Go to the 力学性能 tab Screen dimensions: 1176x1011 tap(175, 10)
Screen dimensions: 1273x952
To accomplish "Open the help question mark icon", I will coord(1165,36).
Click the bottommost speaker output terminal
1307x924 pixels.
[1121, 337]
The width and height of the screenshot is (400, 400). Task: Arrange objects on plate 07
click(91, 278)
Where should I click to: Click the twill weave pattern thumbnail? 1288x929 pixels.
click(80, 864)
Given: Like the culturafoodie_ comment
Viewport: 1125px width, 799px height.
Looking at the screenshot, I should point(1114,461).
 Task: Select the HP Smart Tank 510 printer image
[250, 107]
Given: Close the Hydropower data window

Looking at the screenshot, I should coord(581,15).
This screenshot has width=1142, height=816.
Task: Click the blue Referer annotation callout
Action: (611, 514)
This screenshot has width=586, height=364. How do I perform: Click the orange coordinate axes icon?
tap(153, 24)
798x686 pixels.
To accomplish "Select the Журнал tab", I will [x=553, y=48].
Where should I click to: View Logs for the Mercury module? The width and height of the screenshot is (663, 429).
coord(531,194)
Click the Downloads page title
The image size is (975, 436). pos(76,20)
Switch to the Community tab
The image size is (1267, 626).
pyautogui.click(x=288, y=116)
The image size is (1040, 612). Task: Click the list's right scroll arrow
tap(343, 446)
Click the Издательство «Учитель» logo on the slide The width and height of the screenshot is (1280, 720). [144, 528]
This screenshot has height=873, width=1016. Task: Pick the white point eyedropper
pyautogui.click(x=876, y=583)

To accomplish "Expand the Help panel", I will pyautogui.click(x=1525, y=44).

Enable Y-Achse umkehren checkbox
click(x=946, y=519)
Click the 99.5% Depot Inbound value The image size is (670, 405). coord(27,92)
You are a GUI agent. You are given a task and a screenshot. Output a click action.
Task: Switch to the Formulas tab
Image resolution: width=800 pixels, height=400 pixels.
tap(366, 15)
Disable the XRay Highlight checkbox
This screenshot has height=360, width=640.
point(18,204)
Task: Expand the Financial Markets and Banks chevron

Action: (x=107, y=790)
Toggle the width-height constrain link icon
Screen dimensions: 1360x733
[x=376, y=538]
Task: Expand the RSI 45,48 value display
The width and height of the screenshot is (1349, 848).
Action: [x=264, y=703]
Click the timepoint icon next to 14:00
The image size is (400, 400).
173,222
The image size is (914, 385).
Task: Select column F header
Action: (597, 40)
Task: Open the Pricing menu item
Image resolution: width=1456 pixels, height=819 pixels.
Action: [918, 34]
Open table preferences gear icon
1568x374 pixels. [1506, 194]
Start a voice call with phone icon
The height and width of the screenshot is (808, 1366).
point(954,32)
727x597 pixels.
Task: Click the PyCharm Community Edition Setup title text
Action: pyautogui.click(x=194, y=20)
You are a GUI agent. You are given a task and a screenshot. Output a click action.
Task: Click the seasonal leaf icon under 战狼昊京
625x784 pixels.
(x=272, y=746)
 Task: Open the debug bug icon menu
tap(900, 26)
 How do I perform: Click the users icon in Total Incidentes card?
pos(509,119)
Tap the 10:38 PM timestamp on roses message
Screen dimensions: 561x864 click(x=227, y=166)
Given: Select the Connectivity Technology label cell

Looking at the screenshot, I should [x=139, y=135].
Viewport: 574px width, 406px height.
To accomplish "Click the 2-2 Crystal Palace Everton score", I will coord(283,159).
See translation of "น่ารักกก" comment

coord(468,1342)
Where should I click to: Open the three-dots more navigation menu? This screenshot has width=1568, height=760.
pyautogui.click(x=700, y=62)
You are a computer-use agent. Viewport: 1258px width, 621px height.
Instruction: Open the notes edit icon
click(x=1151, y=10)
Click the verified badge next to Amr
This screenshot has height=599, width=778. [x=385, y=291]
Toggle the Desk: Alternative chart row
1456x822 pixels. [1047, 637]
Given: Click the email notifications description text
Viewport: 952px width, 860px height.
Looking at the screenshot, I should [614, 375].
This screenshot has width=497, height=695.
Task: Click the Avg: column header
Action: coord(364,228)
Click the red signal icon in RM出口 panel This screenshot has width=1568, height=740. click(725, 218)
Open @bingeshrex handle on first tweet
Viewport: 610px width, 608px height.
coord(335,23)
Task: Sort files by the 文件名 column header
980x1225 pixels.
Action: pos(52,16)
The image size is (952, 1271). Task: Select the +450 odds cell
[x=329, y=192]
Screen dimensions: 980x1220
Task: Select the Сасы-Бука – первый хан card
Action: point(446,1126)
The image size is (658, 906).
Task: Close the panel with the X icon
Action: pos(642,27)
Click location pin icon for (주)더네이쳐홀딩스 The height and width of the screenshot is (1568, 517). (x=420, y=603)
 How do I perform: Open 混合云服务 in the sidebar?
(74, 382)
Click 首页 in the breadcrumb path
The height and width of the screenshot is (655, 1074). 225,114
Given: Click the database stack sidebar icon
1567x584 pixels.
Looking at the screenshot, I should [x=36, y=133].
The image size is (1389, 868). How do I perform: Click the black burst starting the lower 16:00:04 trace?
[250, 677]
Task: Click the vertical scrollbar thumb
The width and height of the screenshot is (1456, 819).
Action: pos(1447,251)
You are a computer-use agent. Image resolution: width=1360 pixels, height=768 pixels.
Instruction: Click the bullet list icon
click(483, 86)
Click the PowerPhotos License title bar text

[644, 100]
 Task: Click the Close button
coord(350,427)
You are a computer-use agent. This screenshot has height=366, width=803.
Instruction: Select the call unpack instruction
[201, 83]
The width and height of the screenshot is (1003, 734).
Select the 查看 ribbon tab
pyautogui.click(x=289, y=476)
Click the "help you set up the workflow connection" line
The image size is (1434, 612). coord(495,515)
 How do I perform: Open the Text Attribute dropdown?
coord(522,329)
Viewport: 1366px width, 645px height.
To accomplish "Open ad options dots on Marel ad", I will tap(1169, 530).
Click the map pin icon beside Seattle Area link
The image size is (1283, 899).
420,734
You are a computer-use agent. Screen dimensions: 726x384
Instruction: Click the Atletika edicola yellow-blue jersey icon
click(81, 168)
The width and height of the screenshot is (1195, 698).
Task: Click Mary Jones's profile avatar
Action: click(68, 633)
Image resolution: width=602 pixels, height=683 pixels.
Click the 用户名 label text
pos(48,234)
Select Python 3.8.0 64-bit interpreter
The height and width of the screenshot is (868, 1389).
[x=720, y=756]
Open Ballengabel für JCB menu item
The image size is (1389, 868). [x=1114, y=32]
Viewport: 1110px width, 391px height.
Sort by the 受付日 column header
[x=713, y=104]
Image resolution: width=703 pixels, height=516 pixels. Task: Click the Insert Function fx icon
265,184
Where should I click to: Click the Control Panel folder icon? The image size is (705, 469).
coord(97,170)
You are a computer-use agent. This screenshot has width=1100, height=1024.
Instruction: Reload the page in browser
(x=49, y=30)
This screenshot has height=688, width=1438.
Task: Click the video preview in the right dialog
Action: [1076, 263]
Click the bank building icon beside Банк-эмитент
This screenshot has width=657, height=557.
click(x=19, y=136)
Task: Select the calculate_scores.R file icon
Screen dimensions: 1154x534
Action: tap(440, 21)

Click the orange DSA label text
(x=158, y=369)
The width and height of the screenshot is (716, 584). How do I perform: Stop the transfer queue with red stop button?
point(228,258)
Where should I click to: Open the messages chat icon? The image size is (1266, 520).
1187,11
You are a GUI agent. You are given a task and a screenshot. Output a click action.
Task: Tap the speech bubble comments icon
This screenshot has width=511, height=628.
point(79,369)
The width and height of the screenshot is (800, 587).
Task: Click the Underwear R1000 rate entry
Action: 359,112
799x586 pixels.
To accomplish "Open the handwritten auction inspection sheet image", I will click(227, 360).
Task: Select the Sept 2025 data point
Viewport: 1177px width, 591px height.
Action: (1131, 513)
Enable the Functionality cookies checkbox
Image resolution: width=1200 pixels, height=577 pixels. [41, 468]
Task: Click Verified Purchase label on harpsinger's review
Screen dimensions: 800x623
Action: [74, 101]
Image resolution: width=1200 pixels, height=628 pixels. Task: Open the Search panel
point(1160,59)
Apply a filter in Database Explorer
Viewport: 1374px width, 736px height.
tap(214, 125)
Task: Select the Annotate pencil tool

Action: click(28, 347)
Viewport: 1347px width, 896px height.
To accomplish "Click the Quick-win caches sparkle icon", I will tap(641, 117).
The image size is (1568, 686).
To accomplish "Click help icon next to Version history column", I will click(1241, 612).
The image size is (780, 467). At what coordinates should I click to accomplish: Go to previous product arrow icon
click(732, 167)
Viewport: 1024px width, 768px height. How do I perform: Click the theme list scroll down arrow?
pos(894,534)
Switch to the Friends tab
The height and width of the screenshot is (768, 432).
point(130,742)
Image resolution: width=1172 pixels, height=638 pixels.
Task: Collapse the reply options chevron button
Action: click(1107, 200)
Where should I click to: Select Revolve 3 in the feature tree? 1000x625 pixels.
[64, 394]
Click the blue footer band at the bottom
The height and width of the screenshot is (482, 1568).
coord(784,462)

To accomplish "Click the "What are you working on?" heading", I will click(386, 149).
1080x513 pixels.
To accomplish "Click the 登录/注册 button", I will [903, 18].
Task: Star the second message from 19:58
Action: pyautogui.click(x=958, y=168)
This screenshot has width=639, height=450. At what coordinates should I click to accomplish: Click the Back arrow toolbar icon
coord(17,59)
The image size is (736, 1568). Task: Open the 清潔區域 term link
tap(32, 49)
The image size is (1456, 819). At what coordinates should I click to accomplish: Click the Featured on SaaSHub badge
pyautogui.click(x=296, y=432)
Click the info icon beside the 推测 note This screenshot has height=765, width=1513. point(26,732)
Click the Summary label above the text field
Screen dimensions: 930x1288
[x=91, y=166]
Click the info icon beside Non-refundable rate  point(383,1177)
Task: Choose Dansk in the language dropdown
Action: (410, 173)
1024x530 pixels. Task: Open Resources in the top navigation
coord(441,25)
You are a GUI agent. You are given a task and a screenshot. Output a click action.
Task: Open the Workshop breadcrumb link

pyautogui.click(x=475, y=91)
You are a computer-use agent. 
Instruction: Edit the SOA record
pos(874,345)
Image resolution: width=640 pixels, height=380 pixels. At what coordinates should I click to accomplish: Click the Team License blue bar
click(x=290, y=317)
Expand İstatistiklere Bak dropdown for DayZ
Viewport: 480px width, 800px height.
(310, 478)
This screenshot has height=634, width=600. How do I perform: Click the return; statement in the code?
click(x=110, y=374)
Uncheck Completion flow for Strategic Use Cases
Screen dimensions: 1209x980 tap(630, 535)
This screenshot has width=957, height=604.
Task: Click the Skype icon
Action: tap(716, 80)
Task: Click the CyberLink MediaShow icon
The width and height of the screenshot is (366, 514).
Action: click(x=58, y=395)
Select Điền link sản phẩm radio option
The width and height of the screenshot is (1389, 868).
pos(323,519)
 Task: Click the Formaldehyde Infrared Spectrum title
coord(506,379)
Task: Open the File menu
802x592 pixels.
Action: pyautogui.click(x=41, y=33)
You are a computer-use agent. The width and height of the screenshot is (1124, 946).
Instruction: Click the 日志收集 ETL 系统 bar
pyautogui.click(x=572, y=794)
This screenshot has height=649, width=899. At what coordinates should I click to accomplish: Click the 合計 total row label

——————————

Work required:
Among the lines above, show every one that contains the string "agent".

Completed task:
You are a GUI agent. You are given a task and a screenshot. Output a click action.
You are a GUI agent. You are given a task and a screenshot. Output a click action.
You are a computer-use agent. Viewport: 1258px width, 621px height.
You are a computer-use agent. Image resolution: width=1360 pixels, height=768 pixels.
You are a computer-use agent. This screenshot has height=366, width=803.
You are a computer-use agent. Screen dimensions: 726x384
You are a computer-use agent. This screenshot has width=1100, height=1024.
You are a GUI agent. You are given a task and a screenshot. Output a click action.
You are a GUI agent. You are given a task and a screenshot. Output a click action.
You are a computer-use agent. 
You are a computer-use agent. The width and height of the screenshot is (1124, 946).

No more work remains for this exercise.